Polynomial of lowest degree with lowest possible integer coefficients, and with zeros 7-5i and 0 (multiplicity 2)

Question

Kyle P. · Accepted Answer

If we have a polynomial function with zeros 7 - 5i and 0 with a multiplicity of 2, we must also have a zero at 7 + 5i because of the rule for conjugates. The lowest degree polynomial we can have is 4. Therfore, we know the following:

x = 7 - 5i

x = 7 + 5i

x = 0 (multiplicity of 2)

Let's solve for the equation now:

f(x) = x²(x - 7 + 5i)(x - 7 - 5i)

f(x) = x²(x² - 7x - 5ix - 7x + 49 + 35i + 5ix - 35i - 25i²)

f(x) = x²(x² - 14x + 49 + 25) We use the rule that i² = -1 to get this as well

f(x) = x²(x² - 14x + 74)

f(x) = x⁴ - 14x³ + 74x²

William W. · Answer

A key to this problem is the realization that complex number zeros come in conjugate pairs. So if "7 - 5i" is a zero, then "7 + 5i" must also be a zero.

Forming binomial factors merely requires us to add "x -" in front of each zero so the polynomial would be:

P(x) = a(x - 0)(x - 0)[x - (7 - 5i)][x - (7 + 5i)] where "a" is any multiplier but to keep it simple, let's let a = 1.

◆ **Exercise objective**: Copy out the polynomial forum thread above in full, word for word, from its title line to the final sentence.

◆ **Material provided**:
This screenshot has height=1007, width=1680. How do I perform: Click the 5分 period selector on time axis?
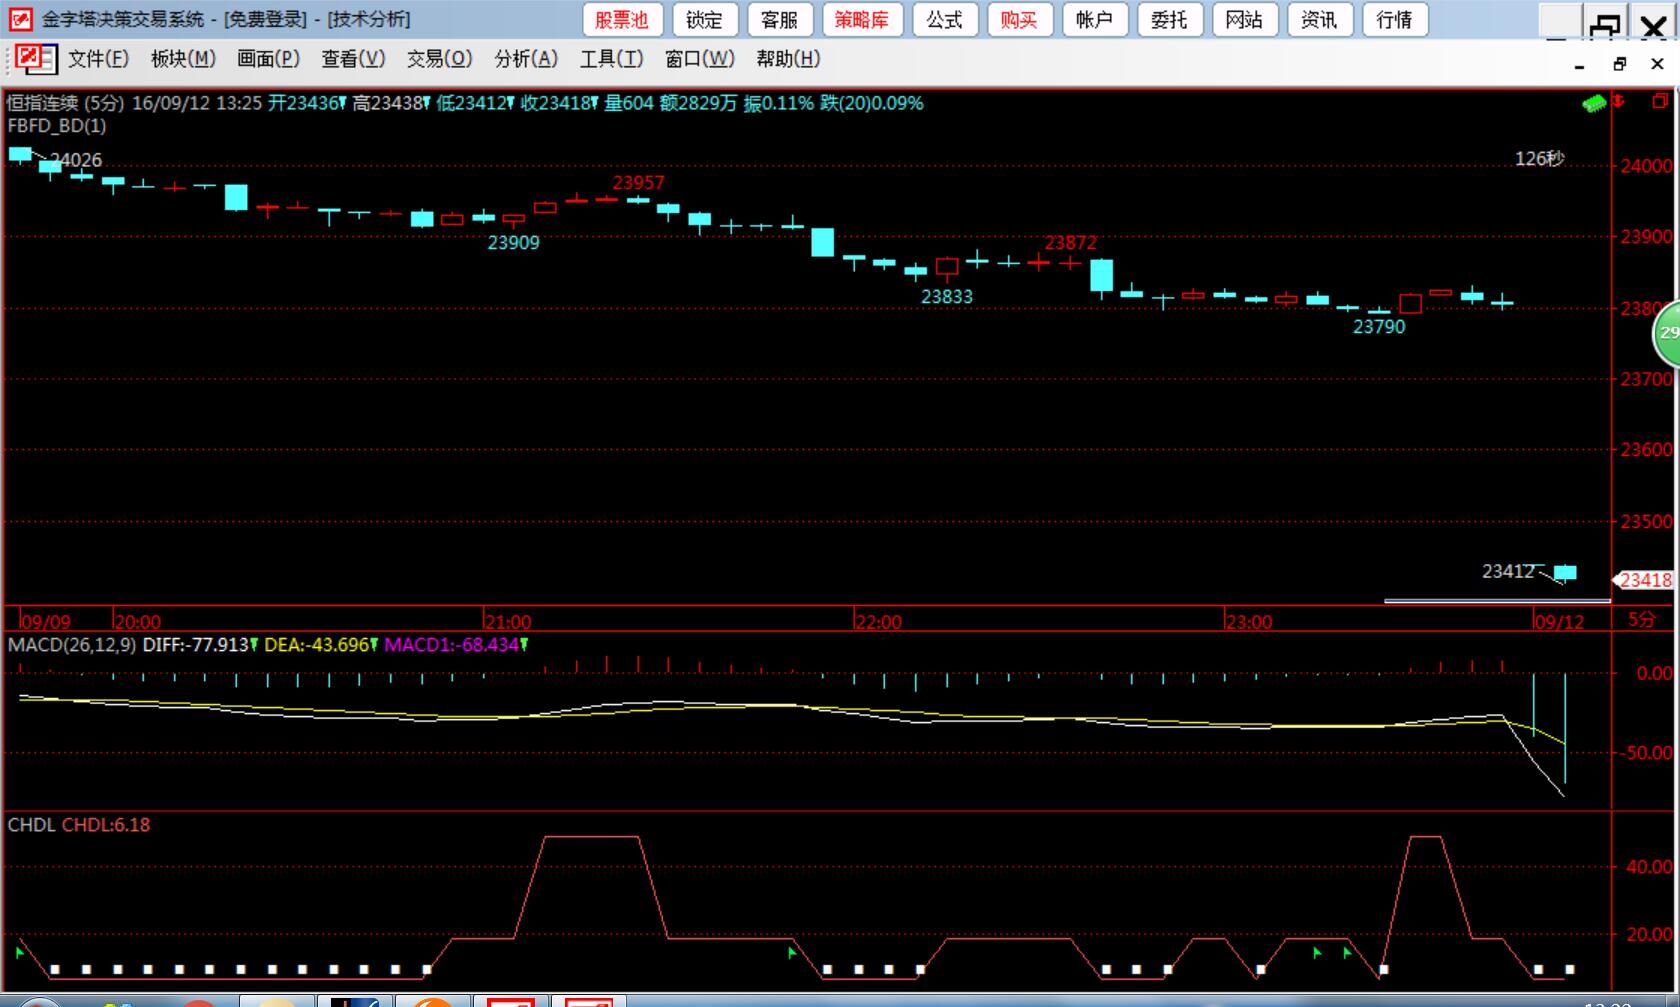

◆ **Written response**:
Polynomial of lowest degree with lowest possible integer coefficients, and with zeros 7-5i and 0 (multiplicity 2)

Question

Kyle P. · Accepted Answer

If we have a polynomial function with zeros 7 - 5i and 0 with a multiplicity of 2, we must also have a zero at 7 + 5i because of the rule for conjugates. The lowest degree polynomial we can have is 4. Therfore, we know the following:

x = 7 - 5i

x = 7 + 5i

x = 0 (multiplicity of 2)

Let's solve for the equation now:

f(x) = x²(x - 7 + 5i)(x - 7 - 5i)

f(x) = x²(x² - 7x - 5ix - 7x + 49 + 35i + 5ix - 35i - 25i²)

f(x) = x²(x² - 14x + 49 + 25) We use the rule that i² = -1 to get this as well

f(x) = x²(x² - 14x + 74)

f(x) = x⁴ - 14x³ + 74x²

William W. · Answer

A key to this problem is the realization that complex number zeros come in conjugate pairs. So if "7 - 5i" is a zero, then "7 + 5i" must also be a zero.

Forming binomial factors merely requires us to add "x -" in front of each zero so the polynomial would be:

P(x) = a(x - 0)(x - 0)[x - (7 - 5i)][x - (7 + 5i)] where "a" is any multiplier but to keep it simple, let's let a = 1.